2026-03-23 –, TALKS
AI is not just changing the systems we build, but the kinds of issues that show up in a bug bounty queue. As someone who triages submissions for a large public bug bounty program, I've seen how AI related findings introduce new gray areas. These issues do not always look like traditional vulnerabilities. They often sit at the intersection of model behavior, product design, and real security impact.
In this workshop, I'll walk through how AI reports enter our bug bounty program, how policy boundaries are applied in practice, and how we evaluate whether a finding represents meaningful risk.
In the second half, we'll get hands-on with a vulnerable MCP style server adapted from the open source Vulnerable MCP Servers Lab.
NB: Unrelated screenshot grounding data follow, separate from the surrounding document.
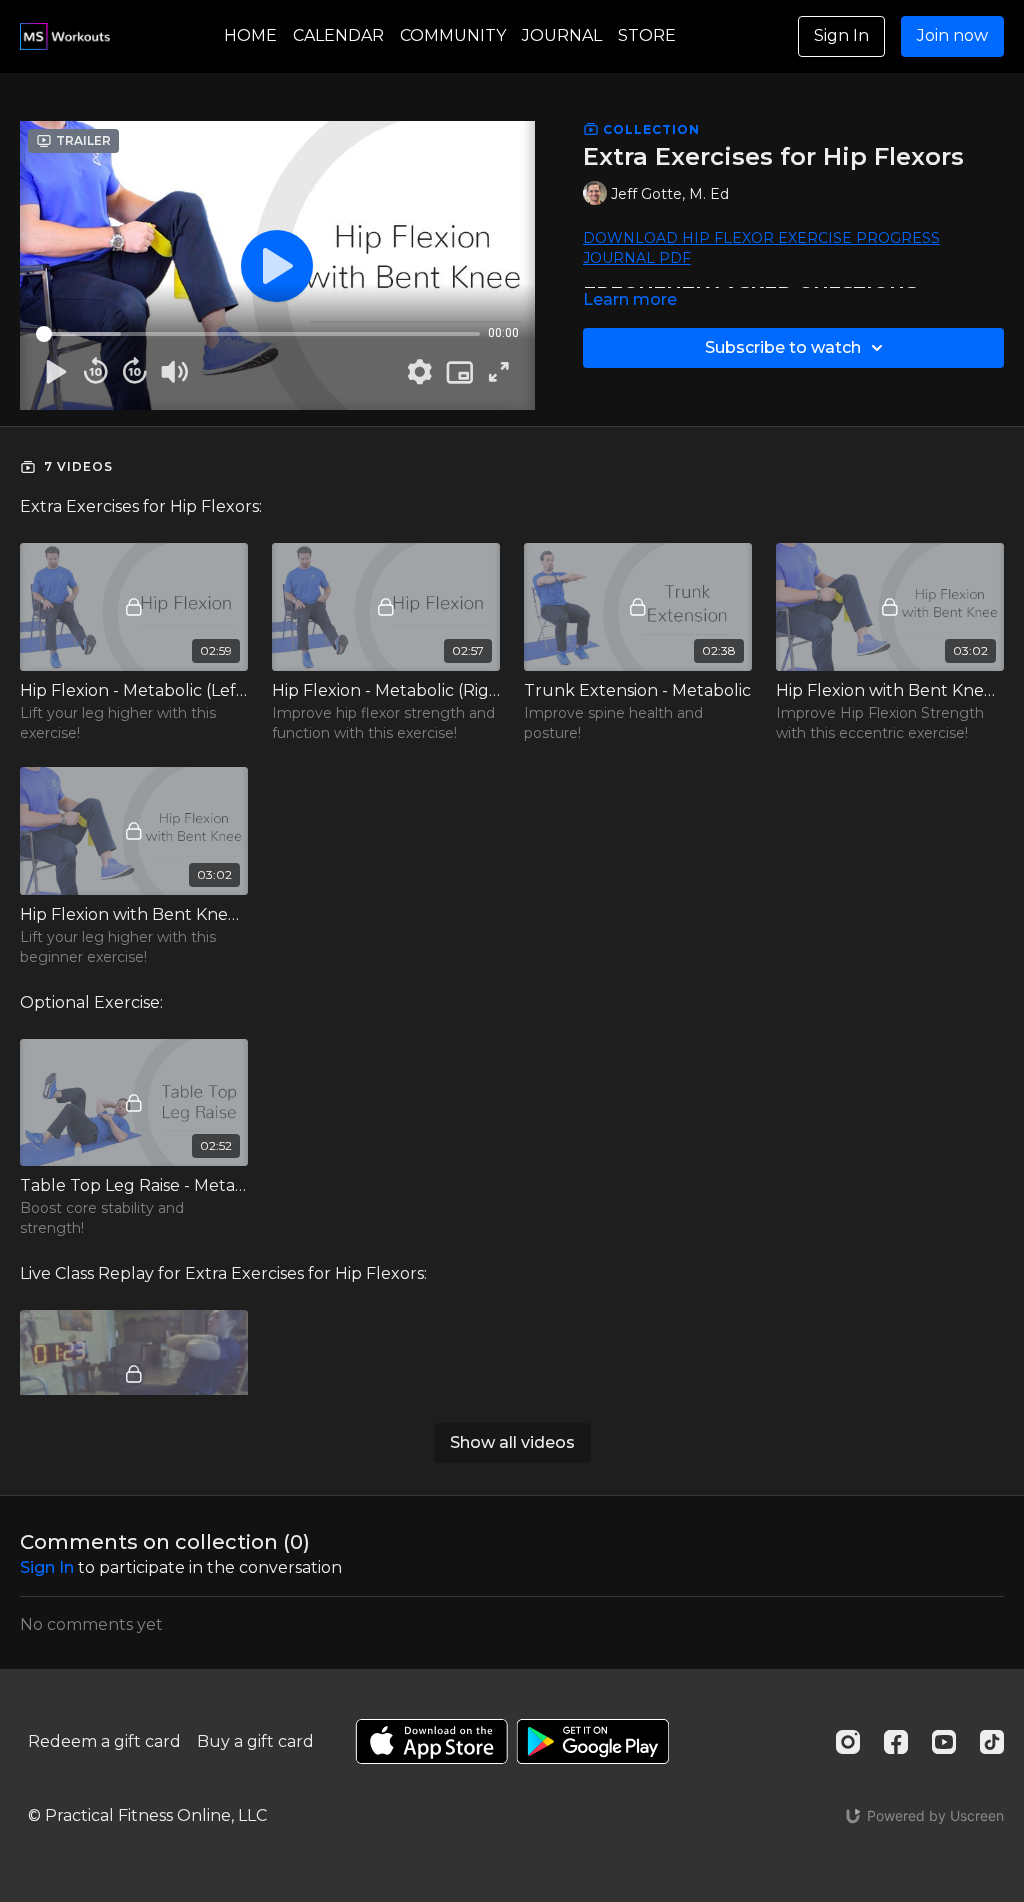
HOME (250, 35)
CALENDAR (338, 35)
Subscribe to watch (783, 347)
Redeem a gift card (104, 1741)
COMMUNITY (453, 35)
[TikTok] (992, 1742)
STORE (647, 35)
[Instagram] (848, 1742)
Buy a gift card (255, 1741)
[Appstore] (431, 1741)
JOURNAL (562, 35)
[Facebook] (896, 1742)
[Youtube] (944, 1742)
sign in (47, 1567)
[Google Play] (593, 1741)
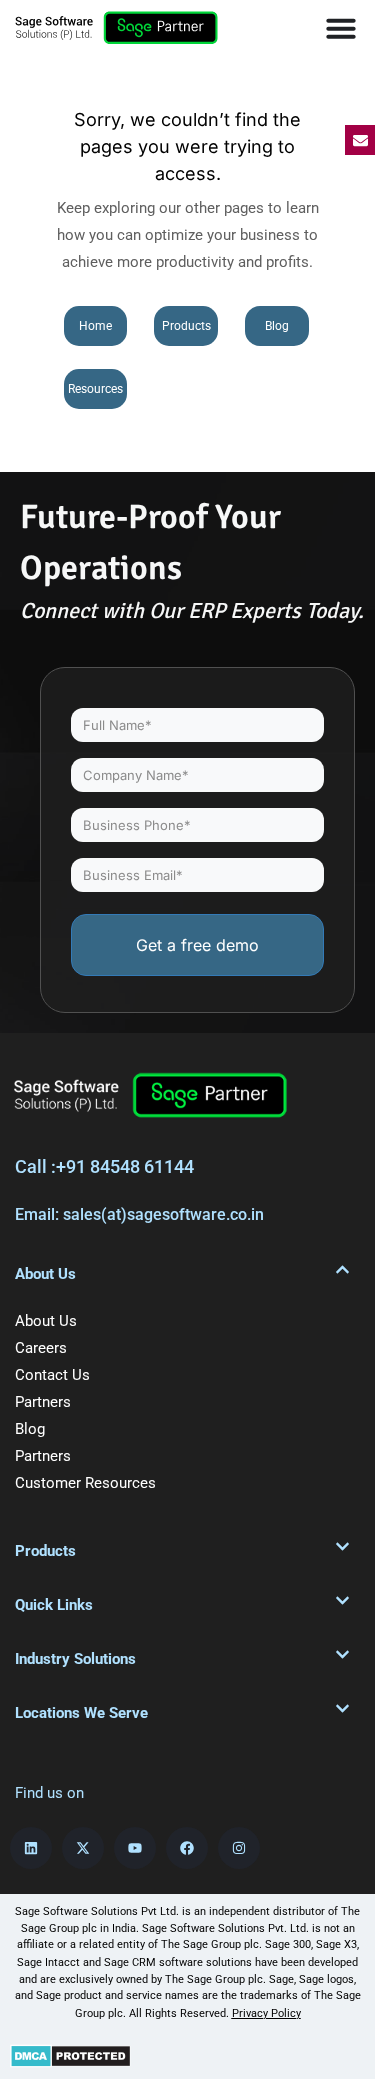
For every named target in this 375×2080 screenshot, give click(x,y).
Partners (43, 1402)
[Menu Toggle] (341, 28)
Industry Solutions (75, 1659)
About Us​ (45, 1274)
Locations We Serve (81, 1713)
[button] (182, 1274)
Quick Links (54, 1605)
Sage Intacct (48, 1962)
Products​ (45, 1551)
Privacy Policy (266, 2013)
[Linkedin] (31, 1848)
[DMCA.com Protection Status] (70, 2055)
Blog (30, 1429)
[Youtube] (135, 1848)
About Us (46, 1321)
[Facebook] (187, 1848)
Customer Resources (85, 1483)
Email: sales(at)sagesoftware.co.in (139, 1214)
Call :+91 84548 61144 (104, 1166)
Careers (41, 1348)
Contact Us (52, 1375)
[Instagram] (239, 1848)
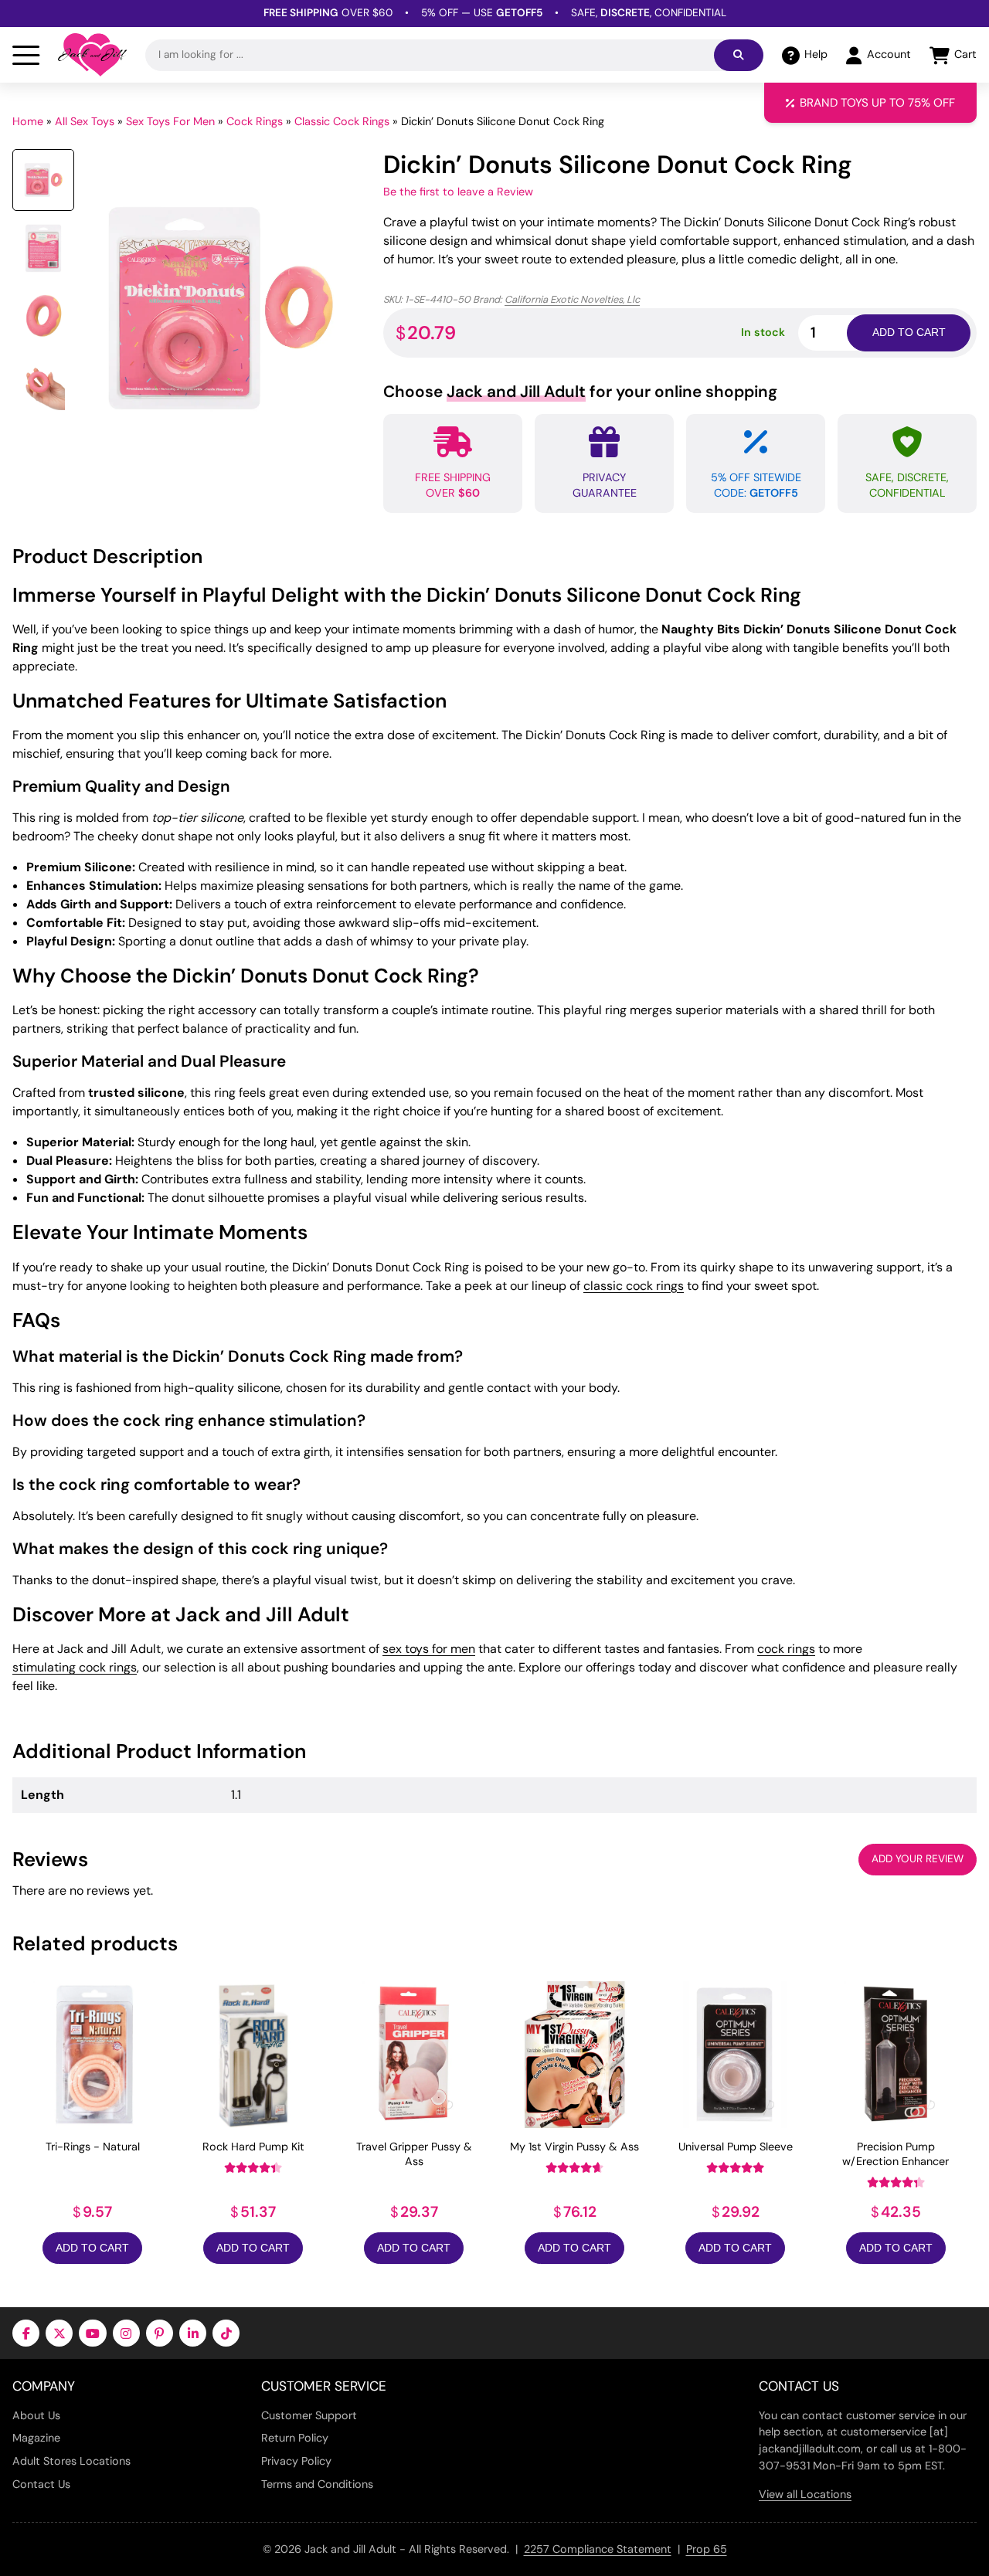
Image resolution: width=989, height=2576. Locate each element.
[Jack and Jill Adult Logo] (92, 55)
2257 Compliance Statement (597, 2549)
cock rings (786, 1649)
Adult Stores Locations (71, 2461)
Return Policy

We'll reproduce a trust boundary failure, analyze its impact, and walk through how a report like this would be classified and triaged inside a real bug bounty program.
This session offers a practical look at how AI vulnerabilities are evaluated from the triage side and how architectural decisions determine whether an AI issue stays theoretical or becomes infrastructure risk.
Ani Turner is a Senior Security Engineer at Adobe, where she leads the bug bounty program and works closely with ethical hackers to help strengthen product security. She sits at the intersection of research and engineering, triaging vulnerability reports, assessing real world impact, and guiding findings from submission to remediation. With a background in full-stack development and psychology, Ani brings a unique, practical, and collaborative approach to building scalable security programs.